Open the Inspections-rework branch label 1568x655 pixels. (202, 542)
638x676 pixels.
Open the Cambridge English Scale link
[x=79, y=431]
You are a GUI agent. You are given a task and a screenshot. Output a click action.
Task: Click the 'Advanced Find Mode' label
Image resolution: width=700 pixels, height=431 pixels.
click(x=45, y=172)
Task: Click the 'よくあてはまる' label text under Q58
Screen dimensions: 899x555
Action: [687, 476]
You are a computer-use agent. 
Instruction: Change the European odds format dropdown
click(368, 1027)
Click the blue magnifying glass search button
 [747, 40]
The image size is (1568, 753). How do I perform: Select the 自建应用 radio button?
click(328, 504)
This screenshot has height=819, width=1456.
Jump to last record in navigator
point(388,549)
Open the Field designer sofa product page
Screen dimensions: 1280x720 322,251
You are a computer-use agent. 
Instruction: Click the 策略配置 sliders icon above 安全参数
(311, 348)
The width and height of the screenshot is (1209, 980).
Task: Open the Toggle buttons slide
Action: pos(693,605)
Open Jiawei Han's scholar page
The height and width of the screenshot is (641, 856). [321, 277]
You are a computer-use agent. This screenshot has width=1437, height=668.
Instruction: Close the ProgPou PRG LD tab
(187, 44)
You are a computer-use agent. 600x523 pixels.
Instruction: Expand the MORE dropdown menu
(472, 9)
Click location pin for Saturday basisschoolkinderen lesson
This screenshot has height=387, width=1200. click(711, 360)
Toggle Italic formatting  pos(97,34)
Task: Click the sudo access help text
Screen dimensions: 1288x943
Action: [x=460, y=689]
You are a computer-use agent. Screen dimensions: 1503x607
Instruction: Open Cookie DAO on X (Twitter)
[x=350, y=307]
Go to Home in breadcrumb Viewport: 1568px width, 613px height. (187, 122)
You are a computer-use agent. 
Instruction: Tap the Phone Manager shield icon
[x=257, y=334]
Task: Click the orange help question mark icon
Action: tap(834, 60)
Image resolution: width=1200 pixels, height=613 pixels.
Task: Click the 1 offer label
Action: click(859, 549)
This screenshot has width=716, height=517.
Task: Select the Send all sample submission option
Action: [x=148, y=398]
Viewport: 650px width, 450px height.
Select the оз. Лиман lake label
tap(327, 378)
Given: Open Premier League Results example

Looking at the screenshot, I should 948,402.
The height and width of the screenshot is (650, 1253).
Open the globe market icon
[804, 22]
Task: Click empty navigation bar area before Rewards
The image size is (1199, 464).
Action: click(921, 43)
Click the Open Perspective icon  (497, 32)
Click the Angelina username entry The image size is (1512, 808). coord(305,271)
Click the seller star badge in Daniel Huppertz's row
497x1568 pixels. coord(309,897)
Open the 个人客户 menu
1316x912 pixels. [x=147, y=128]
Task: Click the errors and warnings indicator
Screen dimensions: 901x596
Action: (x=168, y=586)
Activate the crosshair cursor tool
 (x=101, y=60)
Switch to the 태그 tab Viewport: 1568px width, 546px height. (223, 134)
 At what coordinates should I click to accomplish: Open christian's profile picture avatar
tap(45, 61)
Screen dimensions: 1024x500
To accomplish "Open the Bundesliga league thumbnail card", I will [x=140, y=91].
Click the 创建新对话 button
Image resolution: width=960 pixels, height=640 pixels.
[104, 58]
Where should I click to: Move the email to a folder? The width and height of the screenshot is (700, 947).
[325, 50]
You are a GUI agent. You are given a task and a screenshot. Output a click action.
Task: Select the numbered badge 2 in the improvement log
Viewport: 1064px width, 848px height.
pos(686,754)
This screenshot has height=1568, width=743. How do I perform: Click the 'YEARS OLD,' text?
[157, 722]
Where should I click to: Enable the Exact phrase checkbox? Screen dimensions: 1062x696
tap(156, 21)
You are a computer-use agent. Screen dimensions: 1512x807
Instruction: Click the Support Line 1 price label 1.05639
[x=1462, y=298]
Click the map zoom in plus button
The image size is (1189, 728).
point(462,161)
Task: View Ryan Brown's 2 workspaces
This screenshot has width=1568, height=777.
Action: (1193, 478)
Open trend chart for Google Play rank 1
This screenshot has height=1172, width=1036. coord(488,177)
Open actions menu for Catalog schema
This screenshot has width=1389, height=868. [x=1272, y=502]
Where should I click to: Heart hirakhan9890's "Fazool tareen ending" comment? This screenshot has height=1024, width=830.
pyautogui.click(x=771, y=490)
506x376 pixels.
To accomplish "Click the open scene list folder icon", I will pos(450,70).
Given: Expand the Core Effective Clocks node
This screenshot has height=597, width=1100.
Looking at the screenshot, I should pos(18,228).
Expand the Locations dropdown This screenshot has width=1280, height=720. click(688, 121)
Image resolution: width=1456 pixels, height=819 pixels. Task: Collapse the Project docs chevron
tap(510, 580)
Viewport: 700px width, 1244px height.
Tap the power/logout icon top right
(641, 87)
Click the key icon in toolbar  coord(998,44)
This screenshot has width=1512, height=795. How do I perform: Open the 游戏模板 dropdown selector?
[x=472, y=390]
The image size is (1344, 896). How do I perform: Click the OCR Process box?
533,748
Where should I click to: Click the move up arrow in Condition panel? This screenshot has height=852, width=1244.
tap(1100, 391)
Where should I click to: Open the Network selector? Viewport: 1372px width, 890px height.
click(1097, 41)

==*==

## [YOUR OBJECTIVE]
Copy the listing above line for line, without changing anything.

## [RESPONSE]
Open the Inspections-rework branch label 1568x655 pixels. (202, 542)
638x676 pixels.
Open the Cambridge English Scale link
[x=79, y=431]
You are a GUI agent. You are given a task and a screenshot. Output a click action.
Task: Click the 'Advanced Find Mode' label
Image resolution: width=700 pixels, height=431 pixels.
click(x=45, y=172)
Task: Click the 'よくあてはまる' label text under Q58
Screen dimensions: 899x555
Action: [687, 476]
You are a computer-use agent. 
Instruction: Change the European odds format dropdown
click(368, 1027)
Click the blue magnifying glass search button
 [747, 40]
The image size is (1568, 753). How do I perform: Select the 自建应用 radio button?
click(328, 504)
This screenshot has height=819, width=1456.
Jump to last record in navigator
point(388,549)
Open the Field designer sofa product page
Screen dimensions: 1280x720 322,251
You are a computer-use agent. 
Instruction: Click the 策略配置 sliders icon above 安全参数
(311, 348)
The width and height of the screenshot is (1209, 980).
Task: Open the Toggle buttons slide
Action: pos(693,605)
Open Jiawei Han's scholar page
The height and width of the screenshot is (641, 856). [321, 277]
You are a computer-use agent. This screenshot has width=1437, height=668.
Instruction: Close the ProgPou PRG LD tab
(187, 44)
You are a computer-use agent. 600x523 pixels.
Instruction: Expand the MORE dropdown menu
(472, 9)
Click location pin for Saturday basisschoolkinderen lesson
This screenshot has height=387, width=1200. click(711, 360)
Toggle Italic formatting  pos(97,34)
Task: Click the sudo access help text
Screen dimensions: 1288x943
Action: [x=460, y=689]
You are a computer-use agent. Screen dimensions: 1503x607
Instruction: Open Cookie DAO on X (Twitter)
[x=350, y=307]
Go to Home in breadcrumb Viewport: 1568px width, 613px height. (187, 122)
You are a computer-use agent. 
Instruction: Tap the Phone Manager shield icon
[x=257, y=334]
Task: Click the orange help question mark icon
Action: tap(834, 60)
Image resolution: width=1200 pixels, height=613 pixels.
Task: Click the 1 offer label
Action: click(859, 549)
This screenshot has width=716, height=517.
Task: Select the Send all sample submission option
Action: [x=148, y=398]
Viewport: 650px width, 450px height.
Select the оз. Лиман lake label
tap(327, 378)
Given: Open Premier League Results example

Looking at the screenshot, I should 948,402.
The height and width of the screenshot is (650, 1253).
Open the globe market icon
[804, 22]
Task: Click empty navigation bar area before Rewards
The image size is (1199, 464).
Action: click(921, 43)
Click the Open Perspective icon  (497, 32)
Click the Angelina username entry The image size is (1512, 808). coord(305,271)
Click the seller star badge in Daniel Huppertz's row
497x1568 pixels. coord(309,897)
Open the 个人客户 menu
1316x912 pixels. [x=147, y=128]
Task: Click the errors and warnings indicator
Screen dimensions: 901x596
Action: (x=168, y=586)
Activate the crosshair cursor tool
 (x=101, y=60)
Switch to the 태그 tab Viewport: 1568px width, 546px height. (223, 134)
 At what coordinates should I click to accomplish: Open christian's profile picture avatar
tap(45, 61)
Screen dimensions: 1024x500
To accomplish "Open the Bundesliga league thumbnail card", I will [x=140, y=91].
Click the 创建新对话 button
Image resolution: width=960 pixels, height=640 pixels.
[104, 58]
Where should I click to: Move the email to a folder? The width and height of the screenshot is (700, 947).
[325, 50]
You are a GUI agent. You are given a task and a screenshot. Output a click action.
Task: Select the numbered badge 2 in the improvement log
Viewport: 1064px width, 848px height.
pos(686,754)
This screenshot has height=1568, width=743. How do I perform: Click the 'YEARS OLD,' text?
[157, 722]
Where should I click to: Enable the Exact phrase checkbox? Screen dimensions: 1062x696
tap(156, 21)
You are a computer-use agent. Screen dimensions: 1512x807
Instruction: Click the Support Line 1 price label 1.05639
[x=1462, y=298]
Click the map zoom in plus button
The image size is (1189, 728).
point(462,161)
Task: View Ryan Brown's 2 workspaces
This screenshot has width=1568, height=777.
Action: (1193, 478)
Open trend chart for Google Play rank 1
This screenshot has height=1172, width=1036. coord(488,177)
Open actions menu for Catalog schema
This screenshot has width=1389, height=868. [x=1272, y=502]
Where should I click to: Heart hirakhan9890's "Fazool tareen ending" comment? This screenshot has height=1024, width=830.
pyautogui.click(x=771, y=490)
506x376 pixels.
To accomplish "Click the open scene list folder icon", I will pos(450,70).
Given: Expand the Core Effective Clocks node
This screenshot has height=597, width=1100.
Looking at the screenshot, I should pos(18,228).
Expand the Locations dropdown This screenshot has width=1280, height=720. click(688, 121)
Image resolution: width=1456 pixels, height=819 pixels. Task: Collapse the Project docs chevron
tap(510, 580)
Viewport: 700px width, 1244px height.
Tap the power/logout icon top right
(641, 87)
Click the key icon in toolbar  coord(998,44)
This screenshot has width=1512, height=795. How do I perform: Open the 游戏模板 dropdown selector?
[x=472, y=390]
The image size is (1344, 896). How do I perform: Click the OCR Process box?
533,748
Where should I click to: Click the move up arrow in Condition panel? This screenshot has height=852, width=1244.
tap(1100, 391)
Where should I click to: Open the Network selector? Viewport: 1372px width, 890px height.
click(1097, 41)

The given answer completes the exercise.